- _What this exercise asks_:
A) In the object-distance article, what concept does stereo vision use to approximate how far an object is from the camera?
B) Please copy the object-distance article word for word from "So that was" to "pose = mp_pose.Pose()".

- _Excerpt to read_:
_ _ _ _ _ _ _

Swift and Simple: Calculate Object Distance with ease in just few Lines of Code

Published in

Artificialis

5 min readMay 26, 2023

So the past few days, I’ve rummaged through various internet sources looking for ways to calculate object distance using monocular vision. Along the way, I found deep learning based monocular depth estimation models and some landmarks based distance approximation methodologies. These were the only options considering my obstinacy towards a low-resource alternative to this problem.

Generally, depth or distance is calculated using stereo vision approaches. Stereo vision is a powerful technique inspired by human vision, it uses binocular disparity concept to precisely approximate the distance of object from camera. However, it requires stereoscopic cameras capable of depth estimation by capturing two slightly offset images of a scene simultaneously. I was lacking this luxury, so I focused my efforts towards a landmarks based distance approximation approach.

So that was a bit of a background, and without wasting one more minute we’ll go through the code:

import mediapipe as mp
import cv2
import numpy as np
import math

mp_pose = mp.solutions.pose
pose = mp_pose.Pose()

Importing the dependencies, instantiating the media-pipe class instance mp_pose.Pose() and assigning it to a variable pose.

cap = cv2.VideoCapture('distance.mp4')
while cap.isOpened():
  ret,img = cap.read()

#Converting to RGB
  img = cv2.cvtColor(img,cv2.COLOR_BGR2RGB)
  results = pose.process(img)

#check to see if bodylandmarks are being detected   
  if results.pose_landmarks is not None:
    mp_drawing = mp.solutions.drawing_utils
    mp_drawing.draw_landmarks(img,results.pose_landmarks, mp_pose.POSE_CONNECTIONS)

_ _ _ _ _ _ _

- _Record set_:
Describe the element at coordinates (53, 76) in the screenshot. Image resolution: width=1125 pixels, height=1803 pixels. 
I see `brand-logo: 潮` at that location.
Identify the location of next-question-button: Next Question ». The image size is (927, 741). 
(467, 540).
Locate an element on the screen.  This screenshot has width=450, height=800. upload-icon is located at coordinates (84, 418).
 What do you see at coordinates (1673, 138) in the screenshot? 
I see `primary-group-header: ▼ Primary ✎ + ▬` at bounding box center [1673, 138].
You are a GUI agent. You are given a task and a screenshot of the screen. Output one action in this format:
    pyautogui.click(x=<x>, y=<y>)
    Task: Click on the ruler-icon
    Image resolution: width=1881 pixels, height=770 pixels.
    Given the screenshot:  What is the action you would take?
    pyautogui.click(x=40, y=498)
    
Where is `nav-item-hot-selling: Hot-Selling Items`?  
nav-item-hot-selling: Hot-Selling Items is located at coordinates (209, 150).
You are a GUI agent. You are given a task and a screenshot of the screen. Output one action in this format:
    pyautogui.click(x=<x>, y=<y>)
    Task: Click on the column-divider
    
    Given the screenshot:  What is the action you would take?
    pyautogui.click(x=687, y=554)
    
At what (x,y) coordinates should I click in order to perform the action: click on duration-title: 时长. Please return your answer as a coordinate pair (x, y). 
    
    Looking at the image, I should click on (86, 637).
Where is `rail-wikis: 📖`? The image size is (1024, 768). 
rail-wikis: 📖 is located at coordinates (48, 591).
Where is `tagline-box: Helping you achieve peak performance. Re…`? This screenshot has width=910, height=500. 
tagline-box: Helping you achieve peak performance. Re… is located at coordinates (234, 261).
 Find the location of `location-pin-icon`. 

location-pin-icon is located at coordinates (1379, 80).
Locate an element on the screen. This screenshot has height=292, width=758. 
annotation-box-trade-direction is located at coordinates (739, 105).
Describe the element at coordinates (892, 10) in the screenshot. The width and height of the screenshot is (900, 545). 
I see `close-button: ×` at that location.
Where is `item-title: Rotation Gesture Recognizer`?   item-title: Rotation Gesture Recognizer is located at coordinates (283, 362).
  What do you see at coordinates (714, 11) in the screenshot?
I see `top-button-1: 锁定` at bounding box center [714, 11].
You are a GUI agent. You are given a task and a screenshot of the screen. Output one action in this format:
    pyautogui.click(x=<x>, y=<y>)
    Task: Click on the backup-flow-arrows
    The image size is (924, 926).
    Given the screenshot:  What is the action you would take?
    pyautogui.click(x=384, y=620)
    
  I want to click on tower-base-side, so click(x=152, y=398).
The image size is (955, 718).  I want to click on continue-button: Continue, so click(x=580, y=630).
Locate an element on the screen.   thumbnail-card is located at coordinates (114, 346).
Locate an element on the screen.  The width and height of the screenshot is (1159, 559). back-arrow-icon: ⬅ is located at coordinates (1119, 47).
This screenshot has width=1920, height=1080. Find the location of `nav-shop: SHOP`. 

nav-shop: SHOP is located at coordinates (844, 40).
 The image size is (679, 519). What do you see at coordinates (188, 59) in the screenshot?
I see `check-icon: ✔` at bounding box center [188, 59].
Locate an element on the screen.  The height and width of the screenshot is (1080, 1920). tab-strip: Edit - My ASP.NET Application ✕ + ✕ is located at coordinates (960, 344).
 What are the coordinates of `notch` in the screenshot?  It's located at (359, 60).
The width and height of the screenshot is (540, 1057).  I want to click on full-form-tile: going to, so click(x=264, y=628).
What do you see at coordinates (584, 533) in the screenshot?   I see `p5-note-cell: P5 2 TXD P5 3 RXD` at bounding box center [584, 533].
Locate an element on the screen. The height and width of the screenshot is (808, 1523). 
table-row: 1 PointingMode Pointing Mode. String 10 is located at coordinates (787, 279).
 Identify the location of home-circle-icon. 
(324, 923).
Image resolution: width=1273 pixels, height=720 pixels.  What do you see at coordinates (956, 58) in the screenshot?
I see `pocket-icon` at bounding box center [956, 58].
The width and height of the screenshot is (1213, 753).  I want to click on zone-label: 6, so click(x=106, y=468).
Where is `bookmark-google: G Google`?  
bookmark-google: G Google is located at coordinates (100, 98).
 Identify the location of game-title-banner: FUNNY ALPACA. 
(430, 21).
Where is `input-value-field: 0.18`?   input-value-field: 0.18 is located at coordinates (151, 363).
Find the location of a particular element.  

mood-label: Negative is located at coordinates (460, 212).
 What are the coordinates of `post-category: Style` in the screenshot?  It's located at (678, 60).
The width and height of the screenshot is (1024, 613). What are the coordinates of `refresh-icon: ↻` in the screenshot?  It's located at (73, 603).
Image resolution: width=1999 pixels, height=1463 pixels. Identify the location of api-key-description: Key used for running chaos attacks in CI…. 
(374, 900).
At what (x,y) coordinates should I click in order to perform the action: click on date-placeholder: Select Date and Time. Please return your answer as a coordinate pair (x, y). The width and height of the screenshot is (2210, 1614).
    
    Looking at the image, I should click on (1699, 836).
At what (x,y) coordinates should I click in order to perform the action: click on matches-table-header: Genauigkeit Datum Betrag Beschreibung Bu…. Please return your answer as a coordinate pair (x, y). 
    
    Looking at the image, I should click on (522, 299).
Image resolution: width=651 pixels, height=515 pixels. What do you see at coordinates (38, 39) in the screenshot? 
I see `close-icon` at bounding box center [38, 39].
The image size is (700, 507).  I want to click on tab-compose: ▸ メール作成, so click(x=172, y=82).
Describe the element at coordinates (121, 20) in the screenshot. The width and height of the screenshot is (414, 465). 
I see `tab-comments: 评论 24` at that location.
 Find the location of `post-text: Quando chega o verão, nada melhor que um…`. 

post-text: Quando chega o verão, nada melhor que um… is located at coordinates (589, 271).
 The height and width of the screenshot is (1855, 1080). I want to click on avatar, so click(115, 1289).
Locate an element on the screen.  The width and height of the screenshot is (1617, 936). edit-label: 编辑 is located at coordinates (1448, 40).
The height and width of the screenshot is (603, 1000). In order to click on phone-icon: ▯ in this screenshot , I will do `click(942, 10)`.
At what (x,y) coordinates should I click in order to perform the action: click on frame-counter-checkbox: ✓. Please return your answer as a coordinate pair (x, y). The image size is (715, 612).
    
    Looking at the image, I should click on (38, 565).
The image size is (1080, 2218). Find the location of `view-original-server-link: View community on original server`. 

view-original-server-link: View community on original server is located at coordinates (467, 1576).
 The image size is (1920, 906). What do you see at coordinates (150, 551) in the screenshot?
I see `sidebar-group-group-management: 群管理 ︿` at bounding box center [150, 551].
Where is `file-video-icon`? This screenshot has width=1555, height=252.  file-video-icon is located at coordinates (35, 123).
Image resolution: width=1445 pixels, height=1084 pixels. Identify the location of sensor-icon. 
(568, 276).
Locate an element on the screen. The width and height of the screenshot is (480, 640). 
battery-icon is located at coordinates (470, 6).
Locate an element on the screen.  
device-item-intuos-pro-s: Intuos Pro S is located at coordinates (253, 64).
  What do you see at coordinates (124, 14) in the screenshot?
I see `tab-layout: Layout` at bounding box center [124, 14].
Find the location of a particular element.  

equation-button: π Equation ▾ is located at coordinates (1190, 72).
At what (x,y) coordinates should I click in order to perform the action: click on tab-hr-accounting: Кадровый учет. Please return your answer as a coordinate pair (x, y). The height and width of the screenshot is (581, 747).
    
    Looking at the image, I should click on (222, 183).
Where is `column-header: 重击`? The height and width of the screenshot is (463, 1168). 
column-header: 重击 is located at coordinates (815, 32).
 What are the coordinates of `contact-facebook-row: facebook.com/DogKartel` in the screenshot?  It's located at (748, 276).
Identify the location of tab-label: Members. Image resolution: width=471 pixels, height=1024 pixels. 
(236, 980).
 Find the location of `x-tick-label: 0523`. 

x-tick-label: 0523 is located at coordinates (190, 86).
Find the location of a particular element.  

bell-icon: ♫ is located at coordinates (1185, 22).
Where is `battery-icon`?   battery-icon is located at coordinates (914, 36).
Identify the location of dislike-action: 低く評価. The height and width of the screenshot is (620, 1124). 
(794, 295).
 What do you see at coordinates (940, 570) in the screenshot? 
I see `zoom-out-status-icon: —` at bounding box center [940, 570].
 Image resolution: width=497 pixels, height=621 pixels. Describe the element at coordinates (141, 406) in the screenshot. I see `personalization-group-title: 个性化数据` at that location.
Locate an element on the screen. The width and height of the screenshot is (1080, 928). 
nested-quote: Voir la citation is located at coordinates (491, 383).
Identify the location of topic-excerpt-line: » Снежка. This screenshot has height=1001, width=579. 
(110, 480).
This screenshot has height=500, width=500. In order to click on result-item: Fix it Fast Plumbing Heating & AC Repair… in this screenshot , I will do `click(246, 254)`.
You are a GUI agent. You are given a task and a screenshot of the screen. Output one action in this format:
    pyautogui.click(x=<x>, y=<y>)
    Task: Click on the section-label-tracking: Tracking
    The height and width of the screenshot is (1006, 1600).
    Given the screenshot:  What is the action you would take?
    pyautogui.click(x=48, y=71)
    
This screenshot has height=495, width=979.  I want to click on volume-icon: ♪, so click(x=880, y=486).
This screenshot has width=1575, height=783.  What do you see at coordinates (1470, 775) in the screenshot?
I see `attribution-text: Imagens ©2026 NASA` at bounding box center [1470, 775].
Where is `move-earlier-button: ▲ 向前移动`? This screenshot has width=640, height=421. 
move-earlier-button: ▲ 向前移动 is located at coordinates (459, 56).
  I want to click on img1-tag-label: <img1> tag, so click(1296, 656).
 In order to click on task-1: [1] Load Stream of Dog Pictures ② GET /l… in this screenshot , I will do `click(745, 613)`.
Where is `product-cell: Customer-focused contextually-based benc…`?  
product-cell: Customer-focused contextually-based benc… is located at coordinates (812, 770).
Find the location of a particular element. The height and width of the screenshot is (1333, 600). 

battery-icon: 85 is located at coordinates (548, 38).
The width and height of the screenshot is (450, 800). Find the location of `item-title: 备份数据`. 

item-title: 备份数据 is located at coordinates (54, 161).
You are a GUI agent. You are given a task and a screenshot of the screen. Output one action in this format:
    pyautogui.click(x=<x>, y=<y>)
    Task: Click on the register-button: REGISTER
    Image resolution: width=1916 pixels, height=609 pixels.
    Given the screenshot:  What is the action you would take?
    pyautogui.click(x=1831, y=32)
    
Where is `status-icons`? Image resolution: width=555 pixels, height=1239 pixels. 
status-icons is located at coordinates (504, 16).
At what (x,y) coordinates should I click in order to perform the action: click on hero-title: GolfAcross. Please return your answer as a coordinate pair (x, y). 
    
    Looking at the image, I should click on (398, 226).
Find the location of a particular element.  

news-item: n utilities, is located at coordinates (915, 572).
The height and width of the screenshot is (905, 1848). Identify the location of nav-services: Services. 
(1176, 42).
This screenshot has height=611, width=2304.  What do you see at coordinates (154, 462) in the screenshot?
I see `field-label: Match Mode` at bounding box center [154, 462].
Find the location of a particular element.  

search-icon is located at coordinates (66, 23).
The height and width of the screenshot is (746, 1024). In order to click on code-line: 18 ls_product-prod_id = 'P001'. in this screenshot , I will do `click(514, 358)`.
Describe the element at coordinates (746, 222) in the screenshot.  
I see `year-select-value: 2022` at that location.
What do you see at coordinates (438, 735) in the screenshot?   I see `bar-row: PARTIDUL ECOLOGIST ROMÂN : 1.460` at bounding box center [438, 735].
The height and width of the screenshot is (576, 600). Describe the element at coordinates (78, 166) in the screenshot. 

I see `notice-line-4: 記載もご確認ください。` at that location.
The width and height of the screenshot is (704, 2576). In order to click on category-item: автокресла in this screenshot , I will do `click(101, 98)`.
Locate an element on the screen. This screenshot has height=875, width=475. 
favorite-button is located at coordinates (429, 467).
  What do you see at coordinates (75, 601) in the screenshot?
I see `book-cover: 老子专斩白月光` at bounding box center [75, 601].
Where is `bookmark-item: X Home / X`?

_ _ _ _ _ _ _

- _Results of the exercise_:
A) The binocular disparity concept.

B)
So that was a bit of a background, and without wasting one more minute we’ll go through the code:

import mediapipe as mp
import cv2
import numpy as np
import math

mp_pose = mp.solutions.pose
pose = mp_pose.Pose()